▸ Given records
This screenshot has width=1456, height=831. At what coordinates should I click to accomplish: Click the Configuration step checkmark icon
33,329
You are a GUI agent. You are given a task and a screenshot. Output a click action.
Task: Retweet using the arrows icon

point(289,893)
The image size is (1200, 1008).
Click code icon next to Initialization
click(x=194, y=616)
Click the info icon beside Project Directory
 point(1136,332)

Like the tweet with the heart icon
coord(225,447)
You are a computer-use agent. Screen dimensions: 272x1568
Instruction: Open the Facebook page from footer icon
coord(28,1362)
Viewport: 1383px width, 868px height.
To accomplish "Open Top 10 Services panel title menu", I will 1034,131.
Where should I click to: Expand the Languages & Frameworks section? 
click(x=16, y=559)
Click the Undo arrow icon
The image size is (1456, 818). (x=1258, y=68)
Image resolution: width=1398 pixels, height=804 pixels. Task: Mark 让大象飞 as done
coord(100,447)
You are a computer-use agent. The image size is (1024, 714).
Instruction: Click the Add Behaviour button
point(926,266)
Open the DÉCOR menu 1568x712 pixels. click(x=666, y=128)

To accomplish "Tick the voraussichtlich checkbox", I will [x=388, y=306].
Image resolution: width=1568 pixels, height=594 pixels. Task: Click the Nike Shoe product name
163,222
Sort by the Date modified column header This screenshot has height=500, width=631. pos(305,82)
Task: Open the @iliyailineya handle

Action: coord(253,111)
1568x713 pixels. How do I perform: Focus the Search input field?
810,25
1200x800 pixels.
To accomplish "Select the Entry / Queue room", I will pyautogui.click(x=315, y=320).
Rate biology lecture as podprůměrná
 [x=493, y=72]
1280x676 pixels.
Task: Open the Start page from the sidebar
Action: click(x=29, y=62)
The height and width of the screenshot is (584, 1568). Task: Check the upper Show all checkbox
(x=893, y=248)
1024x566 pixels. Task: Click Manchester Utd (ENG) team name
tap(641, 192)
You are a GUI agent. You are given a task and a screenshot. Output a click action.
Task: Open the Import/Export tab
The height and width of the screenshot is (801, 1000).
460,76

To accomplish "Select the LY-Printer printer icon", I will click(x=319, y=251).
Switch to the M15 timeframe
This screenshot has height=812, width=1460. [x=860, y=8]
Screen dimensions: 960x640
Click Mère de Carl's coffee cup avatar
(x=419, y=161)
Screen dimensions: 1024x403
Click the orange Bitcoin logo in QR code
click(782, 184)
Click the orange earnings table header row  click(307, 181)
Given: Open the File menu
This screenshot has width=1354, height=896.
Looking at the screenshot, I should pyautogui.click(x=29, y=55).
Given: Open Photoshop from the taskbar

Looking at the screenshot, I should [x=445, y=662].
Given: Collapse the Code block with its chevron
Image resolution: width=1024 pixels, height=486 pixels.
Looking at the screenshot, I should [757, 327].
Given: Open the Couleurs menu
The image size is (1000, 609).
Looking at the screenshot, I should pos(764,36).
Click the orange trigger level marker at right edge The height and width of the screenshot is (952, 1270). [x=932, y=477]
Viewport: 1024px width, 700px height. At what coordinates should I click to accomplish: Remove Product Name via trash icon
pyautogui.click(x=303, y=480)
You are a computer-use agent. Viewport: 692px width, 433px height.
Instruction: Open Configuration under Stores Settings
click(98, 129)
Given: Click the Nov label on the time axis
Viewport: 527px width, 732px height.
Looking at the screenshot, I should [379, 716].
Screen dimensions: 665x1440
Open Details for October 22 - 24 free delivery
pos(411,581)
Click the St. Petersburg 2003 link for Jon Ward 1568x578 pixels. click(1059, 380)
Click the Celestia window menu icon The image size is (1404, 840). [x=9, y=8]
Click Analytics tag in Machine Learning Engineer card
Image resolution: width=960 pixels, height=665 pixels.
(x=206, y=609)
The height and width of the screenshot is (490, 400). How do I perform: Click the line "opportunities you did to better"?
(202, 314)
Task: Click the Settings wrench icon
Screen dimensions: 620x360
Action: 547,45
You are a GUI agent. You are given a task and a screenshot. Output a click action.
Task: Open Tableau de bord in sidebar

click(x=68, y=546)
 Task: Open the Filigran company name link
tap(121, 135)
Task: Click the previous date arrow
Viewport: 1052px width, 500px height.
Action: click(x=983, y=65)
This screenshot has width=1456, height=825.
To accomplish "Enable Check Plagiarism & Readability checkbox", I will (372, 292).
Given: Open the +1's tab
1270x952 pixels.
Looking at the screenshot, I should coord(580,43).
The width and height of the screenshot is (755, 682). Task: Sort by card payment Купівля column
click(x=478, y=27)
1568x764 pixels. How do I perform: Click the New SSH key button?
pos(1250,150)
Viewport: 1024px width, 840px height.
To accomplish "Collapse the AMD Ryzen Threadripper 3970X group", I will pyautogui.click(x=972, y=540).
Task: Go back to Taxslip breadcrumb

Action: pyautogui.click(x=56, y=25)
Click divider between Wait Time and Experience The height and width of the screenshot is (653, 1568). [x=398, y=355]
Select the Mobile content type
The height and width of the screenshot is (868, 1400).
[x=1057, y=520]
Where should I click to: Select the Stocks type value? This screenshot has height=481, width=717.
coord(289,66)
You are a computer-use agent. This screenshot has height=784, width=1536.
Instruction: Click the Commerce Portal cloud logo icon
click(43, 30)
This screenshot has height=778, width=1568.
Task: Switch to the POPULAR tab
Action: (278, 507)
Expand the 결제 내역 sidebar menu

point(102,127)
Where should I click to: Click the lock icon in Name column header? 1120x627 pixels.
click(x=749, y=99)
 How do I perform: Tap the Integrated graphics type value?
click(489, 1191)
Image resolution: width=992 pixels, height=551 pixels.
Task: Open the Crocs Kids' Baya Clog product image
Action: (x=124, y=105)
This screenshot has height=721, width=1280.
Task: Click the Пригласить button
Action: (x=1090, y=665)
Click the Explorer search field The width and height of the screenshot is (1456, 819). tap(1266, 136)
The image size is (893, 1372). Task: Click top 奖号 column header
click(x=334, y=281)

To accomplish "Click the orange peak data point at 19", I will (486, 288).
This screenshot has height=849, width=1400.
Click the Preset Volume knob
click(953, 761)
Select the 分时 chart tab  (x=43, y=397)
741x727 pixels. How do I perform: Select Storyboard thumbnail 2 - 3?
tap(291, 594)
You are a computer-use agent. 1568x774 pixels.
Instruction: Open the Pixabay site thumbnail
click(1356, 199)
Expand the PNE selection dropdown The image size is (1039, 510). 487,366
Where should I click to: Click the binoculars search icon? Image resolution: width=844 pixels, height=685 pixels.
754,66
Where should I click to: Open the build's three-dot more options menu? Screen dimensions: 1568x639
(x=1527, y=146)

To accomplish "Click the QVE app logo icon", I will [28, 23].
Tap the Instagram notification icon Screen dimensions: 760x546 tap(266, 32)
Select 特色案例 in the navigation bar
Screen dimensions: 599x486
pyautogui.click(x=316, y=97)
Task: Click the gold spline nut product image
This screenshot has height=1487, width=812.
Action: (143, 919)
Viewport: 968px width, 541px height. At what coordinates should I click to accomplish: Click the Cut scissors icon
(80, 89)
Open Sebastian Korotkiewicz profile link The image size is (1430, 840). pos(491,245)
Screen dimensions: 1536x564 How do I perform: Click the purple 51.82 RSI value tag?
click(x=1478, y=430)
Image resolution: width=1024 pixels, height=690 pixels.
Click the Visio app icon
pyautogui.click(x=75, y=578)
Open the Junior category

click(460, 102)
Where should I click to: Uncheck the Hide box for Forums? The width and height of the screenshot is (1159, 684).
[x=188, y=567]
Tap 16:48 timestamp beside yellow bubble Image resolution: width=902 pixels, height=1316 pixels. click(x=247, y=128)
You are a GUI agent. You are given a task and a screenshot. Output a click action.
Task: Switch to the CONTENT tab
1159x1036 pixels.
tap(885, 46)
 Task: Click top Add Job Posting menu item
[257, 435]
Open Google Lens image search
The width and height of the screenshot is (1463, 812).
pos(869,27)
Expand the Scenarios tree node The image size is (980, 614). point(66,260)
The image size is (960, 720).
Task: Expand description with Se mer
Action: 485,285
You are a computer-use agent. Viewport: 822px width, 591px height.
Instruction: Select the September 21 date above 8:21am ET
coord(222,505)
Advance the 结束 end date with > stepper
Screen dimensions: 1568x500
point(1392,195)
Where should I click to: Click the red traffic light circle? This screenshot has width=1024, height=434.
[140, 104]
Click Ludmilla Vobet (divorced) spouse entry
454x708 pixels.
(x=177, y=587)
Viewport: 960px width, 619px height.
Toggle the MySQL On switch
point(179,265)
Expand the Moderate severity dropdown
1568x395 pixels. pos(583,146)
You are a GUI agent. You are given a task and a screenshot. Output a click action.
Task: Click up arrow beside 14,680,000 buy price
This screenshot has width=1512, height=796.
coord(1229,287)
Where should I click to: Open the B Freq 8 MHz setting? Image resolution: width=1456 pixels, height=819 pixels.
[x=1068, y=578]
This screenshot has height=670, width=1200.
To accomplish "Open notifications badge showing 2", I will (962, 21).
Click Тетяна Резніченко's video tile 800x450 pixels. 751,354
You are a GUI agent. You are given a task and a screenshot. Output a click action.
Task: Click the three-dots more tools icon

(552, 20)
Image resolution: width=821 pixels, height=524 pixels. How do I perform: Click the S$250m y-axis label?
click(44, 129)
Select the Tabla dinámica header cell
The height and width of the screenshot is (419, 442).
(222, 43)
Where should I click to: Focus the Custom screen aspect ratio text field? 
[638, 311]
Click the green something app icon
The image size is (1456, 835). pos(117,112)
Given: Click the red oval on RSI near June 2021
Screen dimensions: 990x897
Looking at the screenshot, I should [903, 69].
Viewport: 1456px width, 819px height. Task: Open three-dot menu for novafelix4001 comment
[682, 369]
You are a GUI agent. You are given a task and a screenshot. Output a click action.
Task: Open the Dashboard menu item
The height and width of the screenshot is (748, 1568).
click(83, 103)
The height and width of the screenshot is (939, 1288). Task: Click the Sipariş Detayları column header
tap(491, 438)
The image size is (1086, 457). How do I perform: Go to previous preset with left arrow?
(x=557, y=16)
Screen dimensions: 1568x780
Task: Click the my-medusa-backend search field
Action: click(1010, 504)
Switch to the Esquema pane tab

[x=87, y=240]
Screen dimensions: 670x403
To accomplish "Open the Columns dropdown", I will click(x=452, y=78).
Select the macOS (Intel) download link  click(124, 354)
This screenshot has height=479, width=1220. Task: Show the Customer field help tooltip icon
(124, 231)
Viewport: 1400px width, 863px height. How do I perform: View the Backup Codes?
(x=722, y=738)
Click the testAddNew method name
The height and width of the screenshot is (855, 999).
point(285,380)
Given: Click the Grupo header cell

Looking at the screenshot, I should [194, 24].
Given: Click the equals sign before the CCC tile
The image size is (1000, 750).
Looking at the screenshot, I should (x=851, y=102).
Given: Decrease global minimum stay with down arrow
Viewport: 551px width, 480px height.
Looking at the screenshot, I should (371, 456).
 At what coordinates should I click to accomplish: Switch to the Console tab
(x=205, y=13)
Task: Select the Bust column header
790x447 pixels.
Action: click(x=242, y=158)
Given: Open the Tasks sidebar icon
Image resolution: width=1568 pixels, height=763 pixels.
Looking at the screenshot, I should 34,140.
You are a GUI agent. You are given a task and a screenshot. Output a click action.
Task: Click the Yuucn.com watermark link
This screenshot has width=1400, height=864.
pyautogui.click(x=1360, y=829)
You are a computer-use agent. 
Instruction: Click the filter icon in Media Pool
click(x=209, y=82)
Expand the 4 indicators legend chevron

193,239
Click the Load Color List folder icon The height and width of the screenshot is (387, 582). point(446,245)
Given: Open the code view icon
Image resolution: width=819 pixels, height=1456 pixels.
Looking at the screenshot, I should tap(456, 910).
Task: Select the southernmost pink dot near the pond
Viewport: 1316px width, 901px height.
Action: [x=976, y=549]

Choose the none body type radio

▸ The request
Arrange the records from the line with "Tap the Instagram" up to and including the line with "Open Sebastian Korotkiewicz" as a JSON list of strings, one string per line, leaving out blank lines.

▸ Right answer
[
  "Tap the Instagram notification icon Screen dimensions: 760x546 tap(266, 32)",
  "Select 特色案例 in the navigation bar",
  "Screen dimensions: 599x486",
  "pyautogui.click(x=316, y=97)",
  "Task: Click the gold spline nut product image",
  "This screenshot has height=1487, width=812.",
  "Action: (143, 919)",
  "Viewport: 968px width, 541px height. At what coordinates should I click to accomplish: Click the Cut scissors icon",
  "(80, 89)",
  "Open Sebastian Korotkiewicz profile link The image size is (1430, 840). pos(491,245)"
]